Following Youqing’s burial, the film jumps further ahead to the Cultural Revolution in 1966. The characters’ clothing is now grey and utilitarian and their home is decked out in images of Mao and littered with copies of The Little Red Book. Propaganda is dominant everywhere, even in the choice of a suitor for Fengxia: Wan Erxi, a local leader of the Red Guards who walks with a limp. He turns out to be a kind soul, however, and Fengxia agrees to marry him. However, when the time comes for her to give birth to a son, the local hospital is staffed with inexperienced young medical students and loyal party members; the actual doctors have all been sent away for hard labor due to being “overeducated”. The staff does not know how to deal with complications following Fengxia’s birth and although her baby boy (named “Little Bun”) survives, she dies of a postpartum hemorrhage. The film concludes six years later as Fugui and Jiazhen (accompanied by Erxi and Little Bun) visit their children’s graves.

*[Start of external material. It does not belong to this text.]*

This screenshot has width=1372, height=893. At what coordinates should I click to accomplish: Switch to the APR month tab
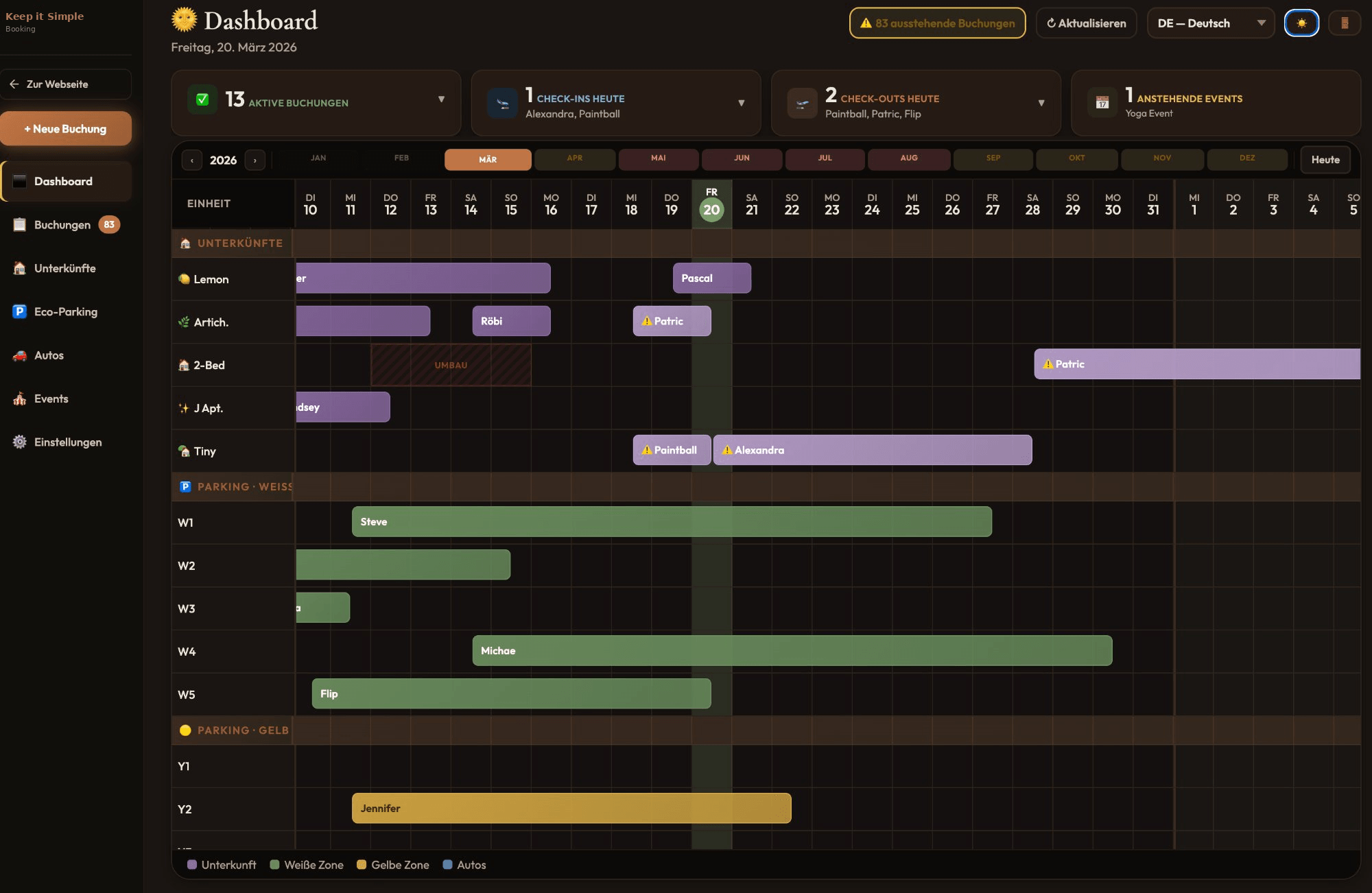[x=574, y=158]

That first screening of To Live, I left the classroom afterwards feeling blown away by the story, thinking I had never seen anything like it before; now I understand that it was the depiction of a foreign culture that was new to me. I’d seen other movies set in different lands and time periods, but they were predominantly secondhand, coming from the point of view of someone outside of them. My first encounter with seeing Japan onscreen, for example, came from The Karate Kid, Part II, but at that point I hadn’t watched anything written and directed by an actual Japanese filmmaker like Kurosawa, Mizoguchi or Ozu. I’m certain my exposure to anything authentically Chinese was even more limited if not Americanized (watching episodes of Yan Can Cook on PBS, while entertaining, hardly provided a searing look into Chinese society.)
To Live enabled me to learn about a place and a time far different from my own. Yet, it remained something I could relate to. I watched with trepidation as Fugui foolishly gambled his family home away. I was moved when, having survived being a pawn for both sides of the Chinese Civil War, a reformed Fugui returned to his village and reunited with a welcoming Jiazhen. I laughed a great deal later when Youqing got his revenge on the boy tormenting Fengxia by pouring a big bowl of noodles doused in hot chili sauce over his head at a communal kitchen. I felt devastated when Youqing, and then later Fengxia both met accidental deaths at the hands of a mismanaged society.
Those tragedies the film depicts reinforce the notion that it is not a celebration of modern Chinese history but rather a searing critique. Despite the acclaim it garnered on an international level, it was banned in its home country and it’s not difficult to understand why. As the film hurtles forward in time, the consequences of a society drastically transformed by ideology are omnipresent and deeply felt. Often, Zhang is able to poke gentle fun at the absurdity of this nationalist pageantry witnessed even at a local level, like the smelted steel proudly paraded through the neighborhood, carried on a throne wrapped in a big red ribbon (“It’s enough for three cannonballs!”, the town leader exclaims) or even Fengxia and Erxi’s wedding, where their pledge to remain faithful to Chairman Mao takes precedence over any to each other.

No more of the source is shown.